Would you output each record exactly as it stands?

[[ Records provided open ]]

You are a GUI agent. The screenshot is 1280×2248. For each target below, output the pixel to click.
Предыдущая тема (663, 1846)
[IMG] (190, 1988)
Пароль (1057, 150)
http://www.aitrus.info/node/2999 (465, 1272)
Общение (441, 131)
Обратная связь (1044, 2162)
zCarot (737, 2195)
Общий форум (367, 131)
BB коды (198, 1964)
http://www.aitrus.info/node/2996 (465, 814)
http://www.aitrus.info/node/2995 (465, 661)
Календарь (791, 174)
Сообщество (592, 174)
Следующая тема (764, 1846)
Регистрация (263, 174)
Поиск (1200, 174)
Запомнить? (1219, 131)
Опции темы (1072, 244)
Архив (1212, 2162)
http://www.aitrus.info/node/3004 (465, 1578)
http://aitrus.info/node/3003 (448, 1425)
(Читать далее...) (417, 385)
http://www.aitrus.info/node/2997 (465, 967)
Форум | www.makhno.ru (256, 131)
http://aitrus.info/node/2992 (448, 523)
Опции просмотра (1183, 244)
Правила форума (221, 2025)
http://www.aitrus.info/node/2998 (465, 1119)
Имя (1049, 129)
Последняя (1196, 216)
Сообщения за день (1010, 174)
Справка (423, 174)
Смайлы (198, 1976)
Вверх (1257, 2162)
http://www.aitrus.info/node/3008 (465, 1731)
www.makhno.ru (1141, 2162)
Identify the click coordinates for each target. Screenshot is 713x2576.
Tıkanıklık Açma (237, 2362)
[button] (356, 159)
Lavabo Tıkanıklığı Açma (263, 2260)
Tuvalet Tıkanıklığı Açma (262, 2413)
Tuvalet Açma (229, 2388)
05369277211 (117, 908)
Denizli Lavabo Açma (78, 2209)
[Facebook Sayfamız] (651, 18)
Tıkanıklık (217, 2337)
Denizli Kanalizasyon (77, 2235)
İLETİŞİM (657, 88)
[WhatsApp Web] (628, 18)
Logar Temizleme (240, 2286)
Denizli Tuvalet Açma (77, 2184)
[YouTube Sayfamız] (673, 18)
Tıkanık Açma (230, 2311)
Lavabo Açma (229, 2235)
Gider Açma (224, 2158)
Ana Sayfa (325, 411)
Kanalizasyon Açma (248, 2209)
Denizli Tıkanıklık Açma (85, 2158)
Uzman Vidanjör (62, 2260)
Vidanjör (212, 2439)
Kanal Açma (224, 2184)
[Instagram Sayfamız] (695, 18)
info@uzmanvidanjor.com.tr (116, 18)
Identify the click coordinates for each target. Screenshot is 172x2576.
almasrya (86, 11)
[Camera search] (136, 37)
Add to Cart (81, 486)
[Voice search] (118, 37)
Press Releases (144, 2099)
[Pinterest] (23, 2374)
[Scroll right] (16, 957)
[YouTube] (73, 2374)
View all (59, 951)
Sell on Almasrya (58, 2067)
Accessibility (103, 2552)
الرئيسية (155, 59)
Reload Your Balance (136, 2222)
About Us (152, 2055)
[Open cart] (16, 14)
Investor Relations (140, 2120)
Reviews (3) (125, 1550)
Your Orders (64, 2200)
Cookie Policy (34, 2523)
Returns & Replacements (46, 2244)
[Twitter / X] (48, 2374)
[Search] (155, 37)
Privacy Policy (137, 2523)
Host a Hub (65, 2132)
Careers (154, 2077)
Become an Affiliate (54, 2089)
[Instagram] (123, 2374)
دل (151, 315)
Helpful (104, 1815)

[[ Records provided closed ]]

## Your response
You are a GUI agent. The screenshot is 1280×2248. For each target below, output the pixel to click.
Предыдущая тема (663, 1846)
[IMG] (190, 1988)
Пароль (1057, 150)
http://www.aitrus.info/node/2999 (465, 1272)
Общение (441, 131)
Обратная связь (1044, 2162)
zCarot (737, 2195)
Общий форум (367, 131)
BB коды (198, 1964)
http://www.aitrus.info/node/2996 (465, 814)
http://www.aitrus.info/node/2995 (465, 661)
Календарь (791, 174)
Сообщество (592, 174)
Следующая тема (764, 1846)
Регистрация (263, 174)
Поиск (1200, 174)
Запомнить? (1219, 131)
Опции темы (1072, 244)
Архив (1212, 2162)
http://www.aitrus.info/node/3004 (465, 1578)
http://aitrus.info/node/3003 (448, 1425)
(Читать далее...) (417, 385)
http://www.aitrus.info/node/2997 (465, 967)
Форум | www.makhno.ru (256, 131)
http://aitrus.info/node/2992 (448, 523)
Опции просмотра (1183, 244)
Правила форума (221, 2025)
http://www.aitrus.info/node/2998 (465, 1119)
Имя (1049, 129)
Последняя (1196, 216)
Сообщения за день (1010, 174)
Справка (423, 174)
Смайлы (198, 1976)
Вверх (1257, 2162)
http://www.aitrus.info/node/3008 (465, 1731)
www.makhno.ru (1141, 2162)
Identify the click coordinates for each target. Screenshot is 713x2576.
Tıkanıklık Açma (237, 2362)
[button] (356, 159)
Lavabo Tıkanıklığı Açma (263, 2260)
Tuvalet Tıkanıklığı Açma (262, 2413)
Tuvalet Açma (229, 2388)
05369277211 (117, 908)
Denizli Lavabo Açma (78, 2209)
[Facebook Sayfamız] (651, 18)
Tıkanıklık (217, 2337)
Denizli Kanalizasyon (77, 2235)
İLETİŞİM (657, 88)
[WhatsApp Web] (628, 18)
Logar Temizleme (240, 2286)
Denizli Tuvalet Açma (77, 2184)
[YouTube Sayfamız] (673, 18)
Tıkanık Açma (230, 2311)
Lavabo Açma (229, 2235)
Gider Açma (224, 2158)
Ana Sayfa (325, 411)
Kanalizasyon Açma (248, 2209)
Denizli Tıkanıklık Açma (85, 2158)
Uzman Vidanjör (62, 2260)
Vidanjör (212, 2439)
Kanal Açma (224, 2184)
[Instagram Sayfamız] (695, 18)
info@uzmanvidanjor.com.tr (116, 18)
Identify the click coordinates for each target. Screenshot is 172x2576.
almasrya (86, 11)
[Camera search] (136, 37)
Add to Cart (81, 486)
[Voice search] (118, 37)
Press Releases (144, 2099)
[Pinterest] (23, 2374)
[Scroll right] (16, 957)
[YouTube] (73, 2374)
View all (59, 951)
Sell on Almasrya (58, 2067)
Accessibility (103, 2552)
الرئيسية (155, 59)
Reload Your Balance (136, 2222)
About Us (152, 2055)
[Open cart] (16, 14)
Investor Relations (140, 2120)
Reviews (3) (125, 1550)
Your Orders (64, 2200)
Cookie Policy (34, 2523)
Returns & Replacements (46, 2244)
[Twitter / X] (48, 2374)
[Search] (155, 37)
Privacy Policy (137, 2523)
Host a Hub (65, 2132)
Careers (154, 2077)
Become an Affiliate (54, 2089)
[Instagram] (123, 2374)
دل (151, 315)
Helpful (104, 1815)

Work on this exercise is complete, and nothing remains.